Before last year, the last time there were fewer than 20,000 new homes permits pulled during a calendar year in Las Vegas was 1999, when the median new home price was $139,500. This May, the median price was just short of $309,000, only a 4.4 percent decrease from a year ago. Real estate consultant John Burns believes home prices in Las Vegas are too high and must drop by 33 percent, or about $100,000, before the market returns to normal conditions, given a median family income of $50,465. But Burns shouldn’t hold his breath. Hispanic families are solving the affordable housing dilemma by buying homes with one or two other families. And an angry Stephen Bottfeld told his July Crystal Ball crowd last week that there is “no way homes will lose 30 percent in value this year, or next year or the year after… or all three years put together.”

The residential real estate business may be punk out in the suburbs, but on the Las Vegas Strip it’s as hot as the weather. The New Frontier closed its doors forever at midnight on July 15th. El Ad Properties paid Phil Ruffin $33 million per acre or a total of $1.2 billion for the aging property he bought in 1998 for $167 million. The Israeli company intends to spend $5 billion constructing a replica of New York’s famed Plaza Hotel on the property.

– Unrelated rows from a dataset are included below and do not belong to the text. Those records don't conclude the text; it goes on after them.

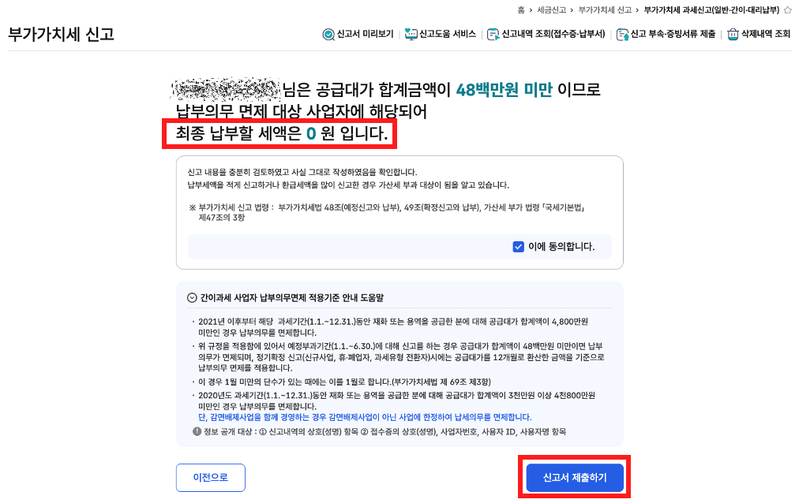Click the 신고내역 조회 document icon

click(x=493, y=35)
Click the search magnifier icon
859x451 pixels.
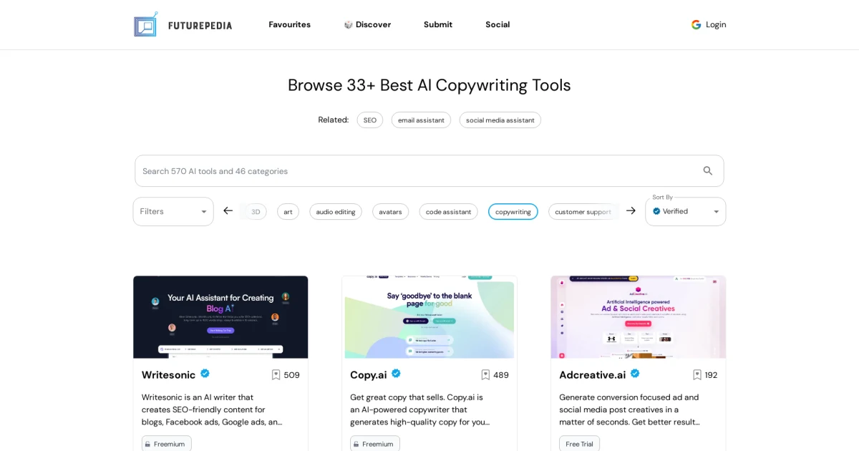(x=707, y=171)
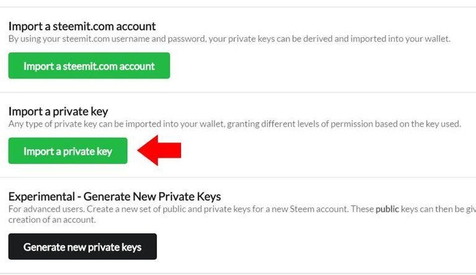Click the divider line above the private key section
This screenshot has width=476, height=275.
pyautogui.click(x=238, y=92)
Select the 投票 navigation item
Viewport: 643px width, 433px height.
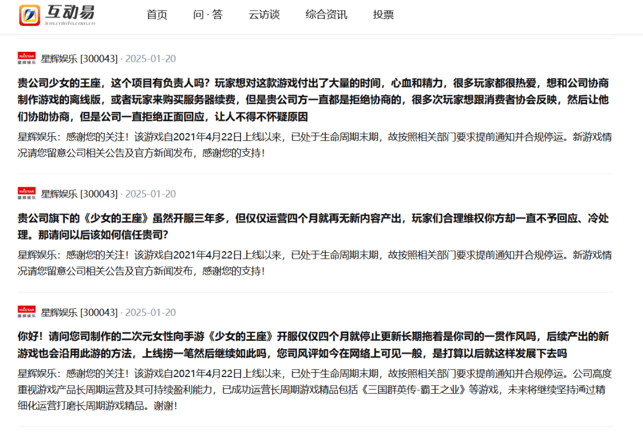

Condo sales are so brisk at MGM Grand’s CityCenter the company has assembled 78 acres on the north Strip to do another massive mixed-use project. “Just two years ago we would never have conceived of buying more land on the Strip,” company CFO and president Jim Murren told the Las Vegas Sun. But after selling more than a billion dollars worth of condos at CityCenter in just a few months, Murren says, “We can do this all over again.”

The Nevada gaming market is rocking, setting a record in May by winning $1.14 billion from gamblers. The majority of that win came from the Las Vegas Strip that has consolidated even more than the homebuilding market. MGM Grand and Harrah’s together control three quarters of the hotel rooms on the Strip, and MGM holds an incredible 865 acres on the Strip, with 250 of the acres being undeveloped. But unlike the large homebuilders that wish they had a few less acres, Mr. Murren says, “Anyone who has ever sold land (on the Strip) has lived to regret it.” Strip land “goes up slowly or rapidly, but it doesn’t ever go down.”

According to Bottfeld, “what happens on the Strip gets mirrored in the housing market.” He predicts the Las Vegas housing slump that began in April of last year will begin to recover when the Palazzo opens later this year and will be fully healed by August of next year. And to the naysayers on Wall Street and beyond, who say the Las Vegas housing market slump will persist indefinitely, Bottfeld contends another Las Vegas boom is right around the corner in 2009.

The old saw repeated often by Las Vegas old timers is that if there are high-rise cranes on the Strip, it’s a good time to buy real estate. Dozens of them continue to dot the skyline. Number crunchers stress that each new hotel room creates 2.5 jobs, and that each new hotel/casino job creates another 1.5 jobs off the Strip. The people who will ultimately fill those jobs don’t live in Las Vegas yet. When they pull into town in their rental trucks they will need places to live.

Baron Rothschild advised that one “should invest when there is blood in the streets.”

It won’t be bloody in Las Vegas much longer.